This is starting to screen for press. So far, the bloggers who've gotten a hold of it concur with the raves of Scott Foundas and Peter Travers.
In Contention wrote:The best films are rarely about just one thing, but rather that one thing as reflected through a variety of narrative prisms. And there is something to be said about a film that manages to distill an era while profoundly conveying a character study within...

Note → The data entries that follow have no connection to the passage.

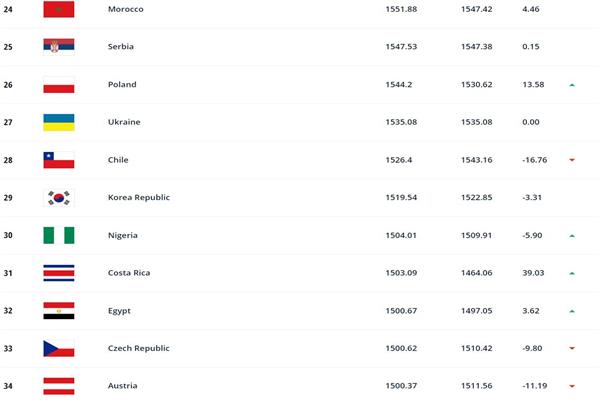600x400 pixels.
Task: Click Chile's red down arrow
Action: tap(572, 160)
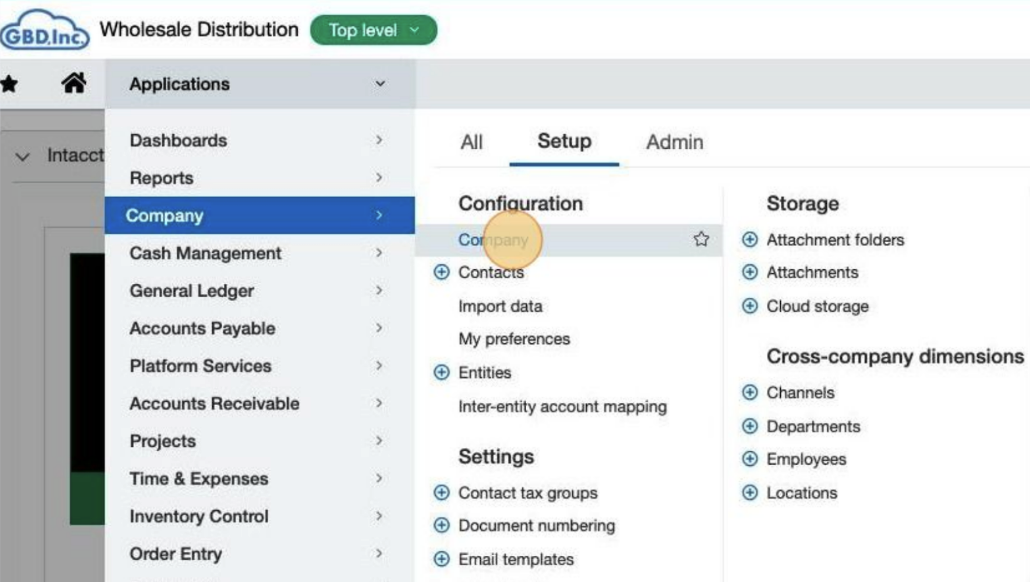The height and width of the screenshot is (582, 1030).
Task: Click the GBD Inc cloud logo
Action: [45, 31]
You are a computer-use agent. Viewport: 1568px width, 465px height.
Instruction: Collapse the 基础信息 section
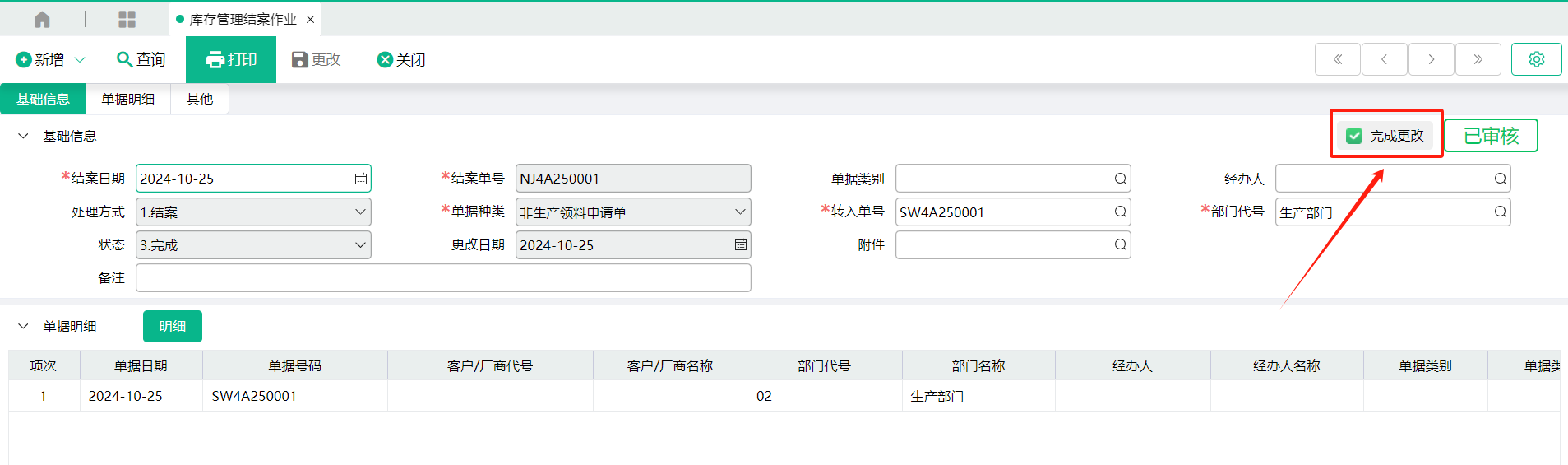[x=23, y=136]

I think it may be reaching for grandiose sentiments to say “The Social Network” is a film that “defines a generation.” However, I will say this: it is the most culturally relevant film Scott Rudin has produced since 1998′s “The Truman Show.” But while that film was a potent forecast of where we were heading as an entertainment-hungry society, this one is no less significant for its depiction of the here and now.
Awards Daily wrote:What struck me about David Fincher’s best film to date, The Social Network, was that it frames itself around Mark Zuckerberg’s need to have a social life where he had none before. Broken-hearted, too unimportant to be invited into a “final club,” a complete nobody. His inability to connect with people is probably, in real life, a spectrum disorder, like Asperger’s. In the film, he’s much of a robotic nerd hell bent on ruling the world one piece of code at a time.

As embodied by the brilliant Jesse Eisenberg who gives nothing short of one of the best performances of the year, Fincher and Sorkin’s Zuckerberg is someone who doesn’t have the kind of genius that creates ideas, but does have the wherewithal to make those ideas into working projects...

Sorkin is on fire with this script. There is not a fatty piece presented, not a glossed over sappy moment. It turns out that his collaboration with Fincher is a match. Fincher’s coldness and Sorkin’s passion are combustible. Both are obsessive compulsive with their projects and have harnessed their collective fervor into a story about a similar obsessive. For parts of this thing, you might feel like you can’t breathe. It is a heavy metal song. It is an aria. It is two hour drum solo. And it doesn’t let up.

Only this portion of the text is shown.